Progress report:

  • Wikipedia import works without hitches now
  • UI is progressing, search works, some drill-down options are WIP
  • Vector embedding is now a separate process that can be farmed out to community provided compute
  • Help pages written
  • DB optimized

Next up:

  • implement missing drill-down/search refinement options
  • bugfixes for the web crawler before I unleash it onto domains that are not mine
  • Packaging the compute process in a way anybody can run it (will need a Vulkan enabled GPU and 1GB VRAM)

Some screenshots attached (iphone mobile view)

#diySearchEngine

Progress on the search result interface (Mockup, implementation follows tomorrow)

Two pictures attached: First one is a clean screenshot, second one has fields marked:

  • Red: Search rank, so you can see if the pages match better or worse
  • Green: website defined keywords, acts as a kind of web directory when clicking on them. The ranking of the result page for keywords is not defined yet
  • Blue: Refinement options; search for similar pages to this result, search who links to that result and look where this result links to
  • Brown: Search mode switch: exact does a full text search, similarity does a vector search
  • Pink Arrow: The search box is actually a textarea which can be expanded as similarity search gains usefulness from context, so write an essay to find results if you want or paste a paragraph where you suspect plagiarism to find the probable source.
  • Yellow Arrows: Additional metadata like when the page was updated last and when it was crawled last (if the crawl time is too long in the past it will be hilighted red to make clear that the result could be stale)

The idea for all the refinement options is to keep track on how you got to the final search result you exit the search engine with. So it will somehow present your meandering path through the results.

#diySearchEngine

Search engine project seems possible with the research I have done. What it should be in the end is something like a Google search as it was before they kicked "don't be evil" from their claim. No ads, just search results but enhanced with modern technology. I want to have some kind of "Research Mode" as well, so you could decide if you want exact matches (full text search) or similar items (vector search) and then based on the search results "drill down" into a result to find similar results to the selected one (or stuff that links there, etc.)

Plan for deployment of the Search Engine is to keep the index on a shared PostgreSQL cluster and have some crawler nodes with additional crawlers hosted by community. Frontend could be expanded by community hosted instances as well, the base implementation will basically be an API and a basic search frontend.

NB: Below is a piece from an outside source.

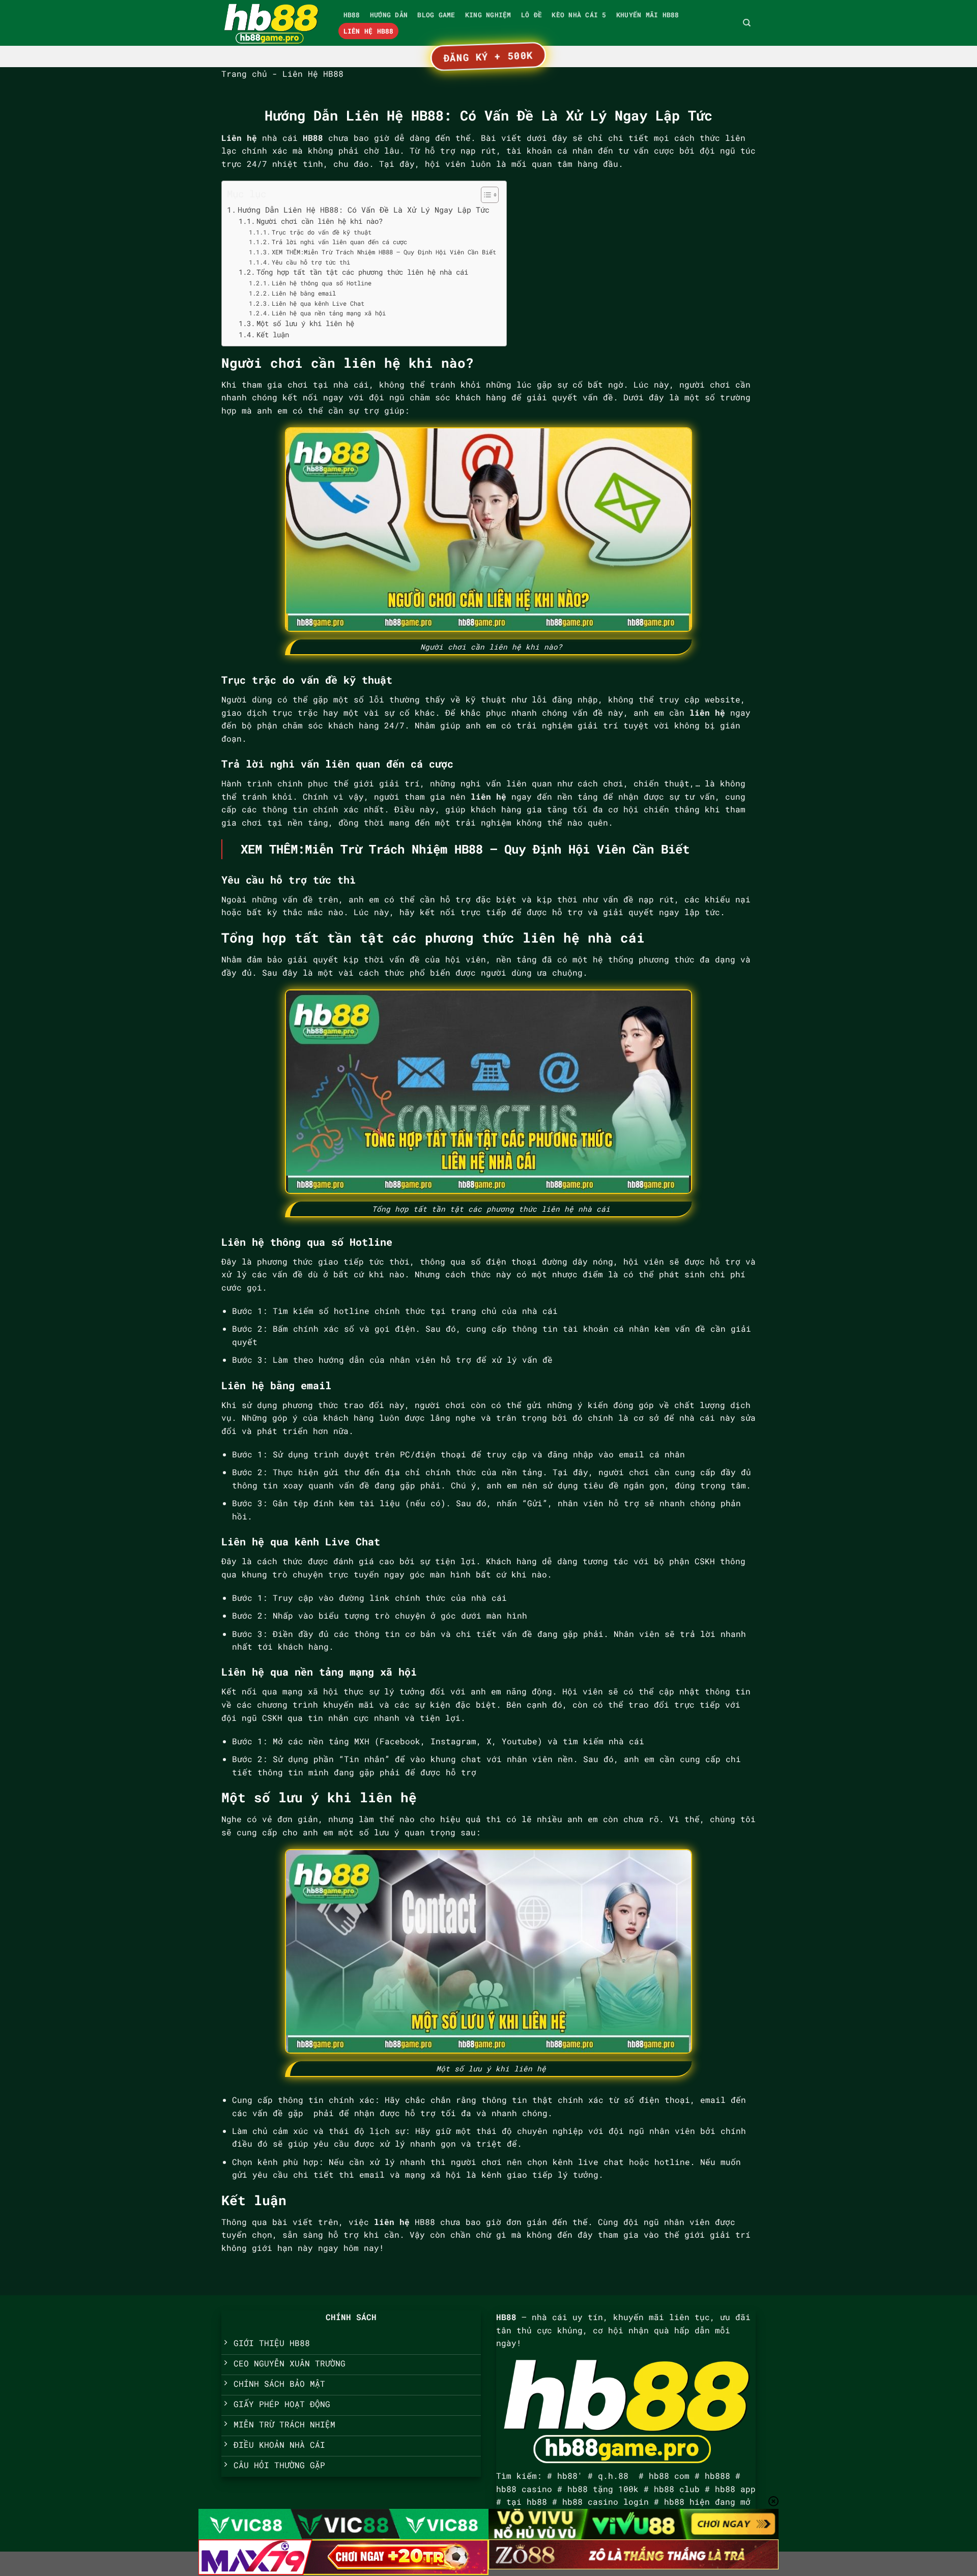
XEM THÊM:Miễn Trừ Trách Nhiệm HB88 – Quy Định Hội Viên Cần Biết (384, 252)
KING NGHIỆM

For vector embedding I think it would make sense doing it "Folding at Home"-Style, basically only do the full text indexing on the PostgreSQL server and run (possibly GPU enabled) worker processes to do the embedding on nodes provided by the community (in addition to some slow CPU only inference on the server).

So you could basically run a inference node on your desktop which would use the compute power of your GPU to provide vector indexing compute resources to the search engine "to give back" something or provide crawler nodes to spread the load. The search itself does not need GPU, just the indexing.

Would you contribute to such an effort?

#diySearchEngine

Not perfect but workable, User interface for the browser next, then the web-crawler.

#diySearchEngine

For the search Index i am saving:

  • Chunk text in Markdown
  • Matryoshka Embedding vectors (512 dims)
  • Embedding vectors are half precision
  • Postgres Full Text search Vector
  • Combined Document vector (same dims and precision)

That leads to a projected size of 380GB of Index for just english Wikipedia... Much better than the predicted 1000GB before and the search results are fine.

Embedding model used right now is Jina-v5-nano-retrieval in Q4_K_M quantization.

Searching 310k documents and 1.5 million chunks still takes sub-milliseconds (embed overhead is 8-10 milliseconds for the search query, search itself is around 0.4 ms). Fulltext search with ts_vector search is around 0.4 ms as well.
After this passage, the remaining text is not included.